● **Reading passage**
Start of Block

Because John’s intestines were exposed in utero, he was at high risk for contracting infection upon delivery and beyond.  Even though the team did a great job containing his intestines in a plastic “silo” bag, the hole in his stomach was wide and painful, hence no holding until a series of three surgeries cinched it shut.

During those eternal weeks of waiting, my maternal instincts nearly drove me mad, and Christian and I did everything we could to get as close to John as possible.  We held his little hands and stroked his tiny foot (the other bore an IV).  We kissed his forehead and brushed his cheeks around the medical tape.  We clung to every touch and did our best to let him know we loved him and hovered near.

One fine day, a surgical nurse showed us how to slide a hand, palm-side up, under his shoulder.  We were all smiles as we took turns, sharing this new means of snuggling our son.  Part me initially felt ridiculous rejoicing in something seemingly small when compared with the end goal, but it felt so good to stroke his back and feel him press into my hand.

End of Block

● **Work item A**
In the account of baby John, how many surgeries did it take to cinch the hole in his stomach shut?
● **Work item B**
Reproduce the stretch of the account of baby John from "Because John’s intestines" through "cinched it shut.".
● **Work item C**
Continue the account of baby John from the point where it stops.

● **Listed entries**
Start of Block

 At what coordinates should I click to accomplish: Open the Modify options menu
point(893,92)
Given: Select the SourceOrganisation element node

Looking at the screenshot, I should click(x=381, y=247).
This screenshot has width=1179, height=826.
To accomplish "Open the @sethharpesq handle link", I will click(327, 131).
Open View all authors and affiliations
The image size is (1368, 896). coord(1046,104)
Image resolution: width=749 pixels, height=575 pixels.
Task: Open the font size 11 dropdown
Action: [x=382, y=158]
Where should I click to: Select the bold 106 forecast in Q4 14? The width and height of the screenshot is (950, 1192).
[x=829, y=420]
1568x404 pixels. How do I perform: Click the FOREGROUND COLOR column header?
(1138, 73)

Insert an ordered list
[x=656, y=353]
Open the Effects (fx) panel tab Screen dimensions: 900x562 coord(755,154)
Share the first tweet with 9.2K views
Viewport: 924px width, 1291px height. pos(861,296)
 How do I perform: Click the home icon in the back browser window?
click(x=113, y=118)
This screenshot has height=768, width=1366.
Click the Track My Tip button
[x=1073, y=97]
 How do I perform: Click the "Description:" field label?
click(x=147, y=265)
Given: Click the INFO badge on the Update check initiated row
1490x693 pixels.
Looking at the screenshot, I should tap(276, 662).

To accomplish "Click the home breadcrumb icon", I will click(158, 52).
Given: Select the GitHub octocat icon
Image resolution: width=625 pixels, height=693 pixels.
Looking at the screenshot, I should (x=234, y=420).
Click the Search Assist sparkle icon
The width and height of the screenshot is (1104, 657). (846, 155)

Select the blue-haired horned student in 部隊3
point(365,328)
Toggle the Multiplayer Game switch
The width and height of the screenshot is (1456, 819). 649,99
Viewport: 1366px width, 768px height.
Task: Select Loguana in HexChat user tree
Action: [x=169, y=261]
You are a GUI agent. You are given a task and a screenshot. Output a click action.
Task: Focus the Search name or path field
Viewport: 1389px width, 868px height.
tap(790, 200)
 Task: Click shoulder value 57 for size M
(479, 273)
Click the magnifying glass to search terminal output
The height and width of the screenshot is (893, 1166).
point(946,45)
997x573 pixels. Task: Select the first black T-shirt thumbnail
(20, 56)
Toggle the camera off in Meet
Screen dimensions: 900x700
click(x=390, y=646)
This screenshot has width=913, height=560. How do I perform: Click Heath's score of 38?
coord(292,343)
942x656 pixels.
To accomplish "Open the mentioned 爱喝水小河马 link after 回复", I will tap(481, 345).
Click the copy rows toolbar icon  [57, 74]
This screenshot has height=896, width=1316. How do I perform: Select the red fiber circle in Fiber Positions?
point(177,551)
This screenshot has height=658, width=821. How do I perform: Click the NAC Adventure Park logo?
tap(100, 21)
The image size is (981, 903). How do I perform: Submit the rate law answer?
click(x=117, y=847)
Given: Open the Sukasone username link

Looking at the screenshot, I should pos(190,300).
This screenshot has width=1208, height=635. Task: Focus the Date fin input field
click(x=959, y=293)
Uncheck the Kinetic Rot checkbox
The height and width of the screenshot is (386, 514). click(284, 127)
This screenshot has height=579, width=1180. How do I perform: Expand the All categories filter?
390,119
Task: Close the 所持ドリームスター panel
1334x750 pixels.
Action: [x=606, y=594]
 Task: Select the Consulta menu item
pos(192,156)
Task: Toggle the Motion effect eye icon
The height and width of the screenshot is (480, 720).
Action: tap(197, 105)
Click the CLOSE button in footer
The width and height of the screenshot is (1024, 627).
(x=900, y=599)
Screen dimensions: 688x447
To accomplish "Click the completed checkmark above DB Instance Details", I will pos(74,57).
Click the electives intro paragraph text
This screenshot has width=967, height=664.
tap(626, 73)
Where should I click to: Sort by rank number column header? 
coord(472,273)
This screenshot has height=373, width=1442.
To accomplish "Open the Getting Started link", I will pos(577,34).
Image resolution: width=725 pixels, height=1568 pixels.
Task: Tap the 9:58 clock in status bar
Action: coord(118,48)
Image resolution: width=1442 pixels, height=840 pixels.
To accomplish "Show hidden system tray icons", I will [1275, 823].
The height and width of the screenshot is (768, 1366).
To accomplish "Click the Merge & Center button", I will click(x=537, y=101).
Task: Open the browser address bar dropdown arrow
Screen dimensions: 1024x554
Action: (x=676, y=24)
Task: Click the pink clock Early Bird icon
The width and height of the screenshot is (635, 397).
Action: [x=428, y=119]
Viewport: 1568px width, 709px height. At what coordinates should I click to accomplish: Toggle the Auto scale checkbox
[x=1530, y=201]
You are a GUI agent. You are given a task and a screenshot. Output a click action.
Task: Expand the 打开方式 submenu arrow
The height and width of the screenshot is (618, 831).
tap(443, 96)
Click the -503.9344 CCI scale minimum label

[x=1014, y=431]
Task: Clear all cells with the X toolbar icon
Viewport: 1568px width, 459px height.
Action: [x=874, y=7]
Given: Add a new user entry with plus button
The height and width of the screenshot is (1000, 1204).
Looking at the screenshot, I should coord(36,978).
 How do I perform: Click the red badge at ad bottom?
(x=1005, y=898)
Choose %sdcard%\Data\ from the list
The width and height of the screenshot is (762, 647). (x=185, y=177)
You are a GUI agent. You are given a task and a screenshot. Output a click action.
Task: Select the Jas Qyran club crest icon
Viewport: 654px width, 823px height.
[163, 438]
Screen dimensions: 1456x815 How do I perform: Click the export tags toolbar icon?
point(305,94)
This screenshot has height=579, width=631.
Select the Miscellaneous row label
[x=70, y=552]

End of Block

● **Exercise output A**
Three.

● **Exercise output B**
Because John’s intestines were exposed in utero, he was at high risk for contracting infection upon delivery and beyond.  Even though the team did a great job containing his intestines in a plastic “silo” bag, the hole in his stomach was wide and painful, hence no holding until a series of three surgeries cinched it shut.

● **Exercise output C**
He yearned for more, too.

I’ll never forget walking onto the unit with my father that twenty-second day.  John’s wonderful nurse, Cathy, saw me and smiled.  After I greeted my sleeping son, I walked over to sit in the rocker.  Cathy’s smile disappeared as she watched me settle in.

“Mom – aren’t you going to hold him?”

I gasped.  “Can I?”

“Haven’t you held him yet?”  I shook my head, breathless.  “Let me check, but since Dr. Flake has closed his belly, I see no reason why not.”

She bustled away while my dad and I exchanged excited glances.  I couldn’t see his face (we’d both gowned and masked due to the Swine Flu epidemic sweeping the nation), but our eyes said it all.  Nurse Cathy bustled back into the pod, beaming.

“It’s a go!”

I squealed with delight and rushed to wash my hands as she set about untangling John’s tubes and wires, sensing the urgency of getting this boy into my arms.

All at once, he was there, staring up at me, so beautiful.  I could barely see him through my tears, smiling all the while.  He tolerated it for about five minutes and then grew highly agitated without a solid bed beneath him, so I returned my little bird to his nest.

Within ten minutes, he’d changed his mind and called to me so sweetly.  I rushed to his side and complied with his request.  This time, he didn’t look back as he settled in for the long haul, falling asleep, his face awash with peace.

I didn’t want to leave.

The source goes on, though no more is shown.